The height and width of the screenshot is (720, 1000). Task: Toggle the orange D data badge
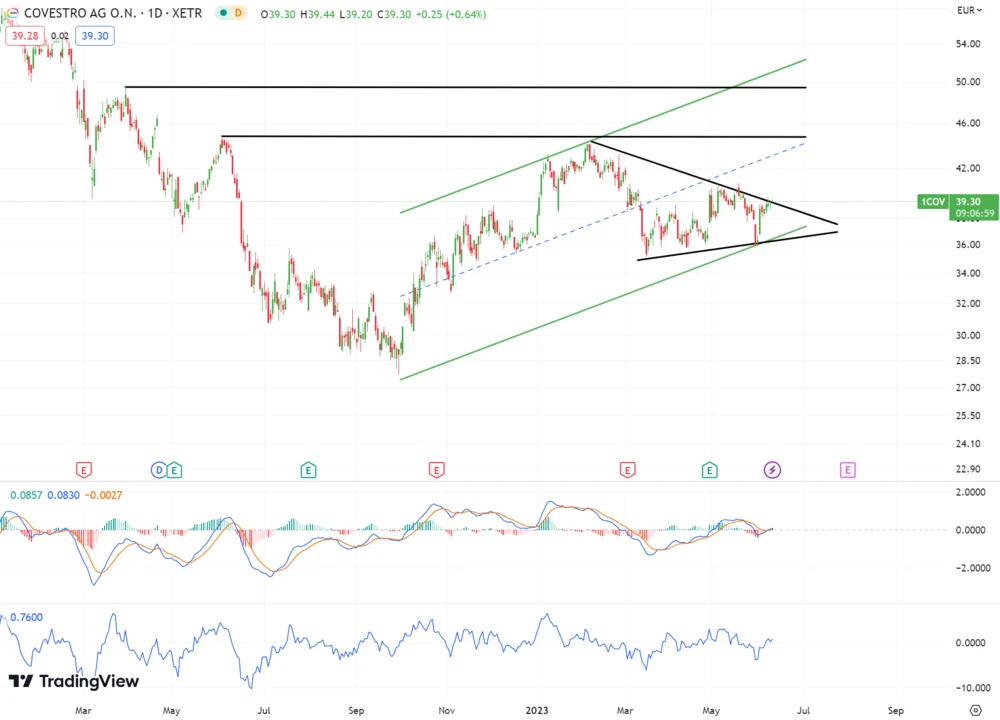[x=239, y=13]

--

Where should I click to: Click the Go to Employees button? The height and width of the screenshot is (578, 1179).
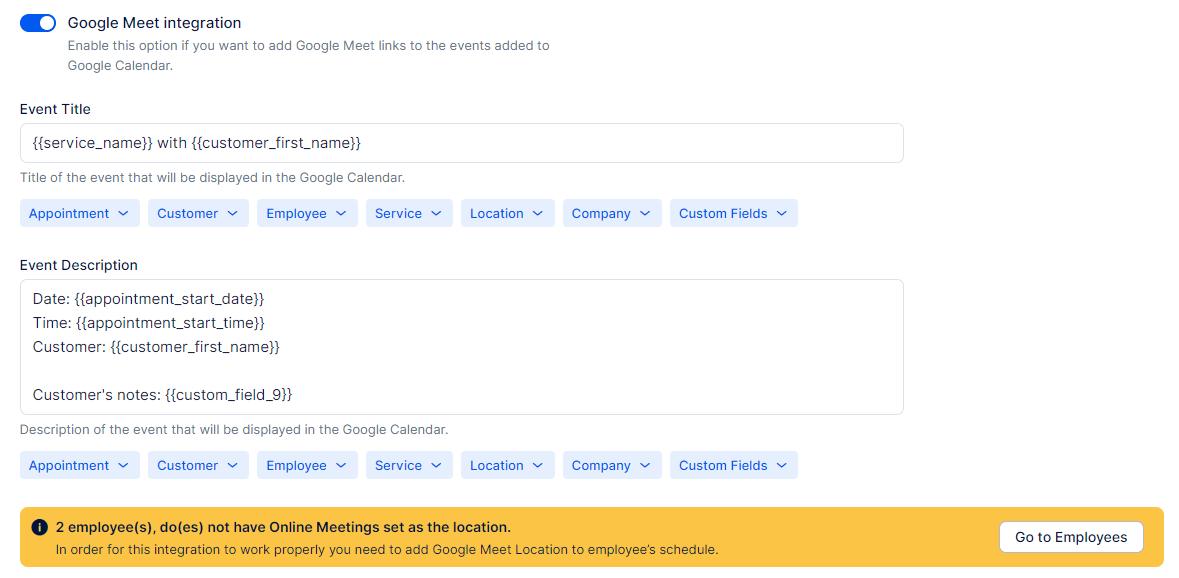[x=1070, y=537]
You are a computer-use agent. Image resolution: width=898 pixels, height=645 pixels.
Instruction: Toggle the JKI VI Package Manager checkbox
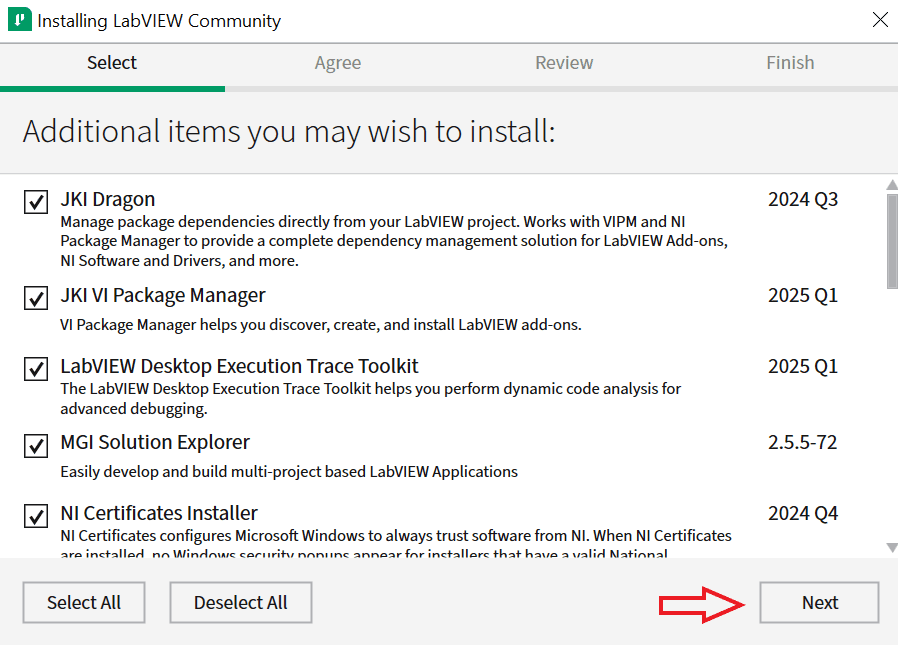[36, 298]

### Task to carry out
Count the lines in the rows above that contain the string "height", with case counting, and give only that number.

### Answer to the task
3